Тетка Прасковья, прослышав новость про перемены в Нинкиной жизни, пробурчала что-то в том смысле, что чем родственников вокруг меньше, тем жизнь лучше.

Билет на самолет дался с трудом, даже, можно сказать, с боем. Пришлось в паре с беременной женщиной идти по разным начальникам, но билет она достала на тот рейс, что обговорили: четырнадцатое число, утро.

Сберкнижку свою Нинка закрыла. И при этом возникла еще одна проблема: сообщать ли прорабу Николаеву про свой отъезд из Москвы, да и как там будут обстоять дела с деньгами за каждый квартал?

Нинка от этого вопроса отмахнулась. Пусть прораб сам решает что к чему. Он умный, что-нибудь придумает, а адрес новый у Натальи будет, так что сыскать Нинку будет несложно.

Наталья попыталась продать Нинке свой ставший ненужным полушубок на бараньем меху и уродливые сапоги, но она сказала, что Вася уже купил ей дубленку и полушубок на баранине не нужен.

В утро отлета Наталья сказала мрачновато, да так, что напугала Нинку:

– Ты вот там еще о чем подумай. Как прилетишь и любовь у вас начнется, ты к врачу сходи.

– Это еще зачем? – подивилась Нинка. – Я здоровая.

– Здоровая-то здоровая, а сколько у тебя кавалеров было, я тоже не считала, однако же ты не беременела, хотя и должна была. А Вася, может так случиться, ребенка захочет. Так что сходи там к врачу да спроси, все ли у тебя на нижних этажах в порядке.

– В порядке! Я же с этими кавалерами предохранялась!

– Все равно сходи, – настойчиво сказала Наталья. – О таких вещах про себя всегда все знать надо.

– Схожу, – ответила Нинка и тут же про разговор забыла.
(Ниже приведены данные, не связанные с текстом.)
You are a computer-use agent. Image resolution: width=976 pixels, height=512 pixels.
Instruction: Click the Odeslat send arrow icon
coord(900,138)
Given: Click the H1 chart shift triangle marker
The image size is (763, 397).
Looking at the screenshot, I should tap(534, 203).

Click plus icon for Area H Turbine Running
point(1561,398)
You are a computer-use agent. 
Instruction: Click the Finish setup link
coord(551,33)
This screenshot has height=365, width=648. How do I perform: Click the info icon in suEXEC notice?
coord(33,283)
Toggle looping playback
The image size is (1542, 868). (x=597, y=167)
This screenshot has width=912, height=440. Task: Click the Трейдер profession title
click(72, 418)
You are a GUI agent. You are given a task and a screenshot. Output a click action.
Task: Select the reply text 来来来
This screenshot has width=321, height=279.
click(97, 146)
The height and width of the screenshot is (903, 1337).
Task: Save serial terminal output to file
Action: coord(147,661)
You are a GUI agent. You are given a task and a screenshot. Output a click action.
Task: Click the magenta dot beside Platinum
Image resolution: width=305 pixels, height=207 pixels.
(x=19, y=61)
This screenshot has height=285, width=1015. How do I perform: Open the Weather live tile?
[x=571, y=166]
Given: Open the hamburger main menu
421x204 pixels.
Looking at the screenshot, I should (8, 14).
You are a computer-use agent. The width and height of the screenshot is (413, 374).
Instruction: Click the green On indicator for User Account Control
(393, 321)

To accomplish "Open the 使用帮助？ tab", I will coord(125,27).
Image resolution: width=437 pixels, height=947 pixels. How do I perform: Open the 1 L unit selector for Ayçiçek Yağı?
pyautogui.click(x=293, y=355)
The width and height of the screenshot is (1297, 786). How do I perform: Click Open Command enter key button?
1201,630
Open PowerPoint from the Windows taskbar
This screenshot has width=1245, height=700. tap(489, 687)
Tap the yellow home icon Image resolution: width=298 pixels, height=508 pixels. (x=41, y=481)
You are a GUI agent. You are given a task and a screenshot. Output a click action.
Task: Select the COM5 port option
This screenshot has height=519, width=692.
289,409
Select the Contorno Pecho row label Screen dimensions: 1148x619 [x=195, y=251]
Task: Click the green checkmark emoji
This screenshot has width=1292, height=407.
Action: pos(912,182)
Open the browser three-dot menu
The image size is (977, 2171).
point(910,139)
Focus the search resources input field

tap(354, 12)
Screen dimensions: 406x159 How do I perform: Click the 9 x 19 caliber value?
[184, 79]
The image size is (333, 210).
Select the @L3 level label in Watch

Тринадцатого вечером простились с Натальей тихо и скромно. Когда подошла Нинкина очередь сказать в ответ прощальное слово, то она взяла рюмку, подумала, чуть не заплакала и проговорила:

– Чтоб там ни было, Наталья, а теперь я понимаю, что без тебя бы я в Москве сгинула. Подохла бы где-нибудь в канаве, или меня бомжи на вокзале зарезали. Не знаю, может быть, ты на меня какое зло в сердце держишь, особенно за то, что я так уезжаю, но ведь так уж получилось. А я тебя люблю, можно сказать, больше матери родной, потому как никого у меня ближе тебя не было и не осталось. Так что живи здоровенькой и живи вечно.